A lo largo de los años la inmensa mayoría de la gente ha sido muy amable conmigo, e incluso de esas firmas surgió alguna amistad por la que doy gracias a los cielos. Pero ha habido personajes algo abusivos: un señor portugués me traía seis o siete libros el sábado, y otros tantos el domingo. Yo ya lo trataba con ironía: “Pero, hombre de Dios, ¿todavía le quedan sin dedicar? Yo no he escrito tantísimo, esto no cuadra”. Un español hacía otro tanto, pero además me exigía que en cada uno pusiera la fecha exacta y el lugar, era la historia de nunca acabar. Tampoco han escaseado los que aprovecharon tenerme delante para rociarme de insultos, que, en fin, encajé. Estoy seguro de haber contado en otra columna que una joven me plantó, para firmar, primero la Biblia —me excusé alegando que eso no lo había escrito yo— y luego una bomba fétida —argüí lo mismo, y añadí: “Mejor fírmela usted”—. A mi amigo Pérez-Reverte lo ha agredido en más de una oportunidad una lectora argentina. Una vez le rompió el vaso de agua que estaba a mano y él se cortó. Tras el revuelo, continuó a lo suyo —no por nada es Capitán—, eso sí, dejando un piratesco rastro de sangre en cada página. A algunos individuos que se alargaban me he visto obligado a hacerles poco caso, por lo que me disculpo. No me preocupaba gastar mi tiempo, sino el de quienes iban detrás de los verbosos y llevaban buen rato aguardando su turno.

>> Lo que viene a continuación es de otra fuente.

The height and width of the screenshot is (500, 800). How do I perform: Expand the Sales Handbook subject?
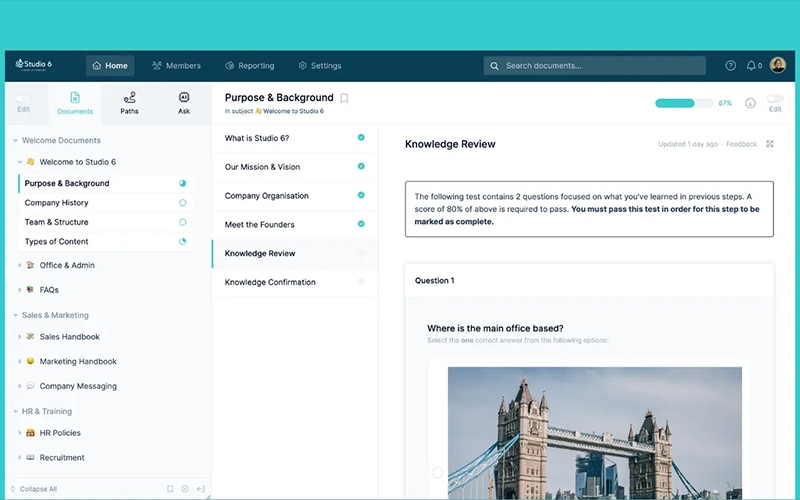tap(20, 337)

Sólo me resta disculparme por mi ausencia de estos años, y lo hago de buen grado. Pero es muy posible que se prolongue. Estoy cansado, no de los lectores sino de mí mismo, tras cinco décadas de repetición, del mismo modo que me he aburrido de hablar de mis libros, están ahí y ya está. Mis entrevistas serán —ya son— escasas. Mis apariciones públicas están casi terminadas. Desde la infancia —mi padre era aficionado a las cámaras— detesté ser fotografiado, no digamos filmado; de eso tampoco habrá más —hay imágenes de sobra— tras tantísimos años de someterme a sesiones durante las que uno sólo sabe poner cara de palo. Y si estas decisiones pueden parecer arrogantes o desdeñosas, les aseguro que no lo son. Al contrario, guardo gratitud infinita a todos mis pacientes lectores. Con Biblia o sin ella.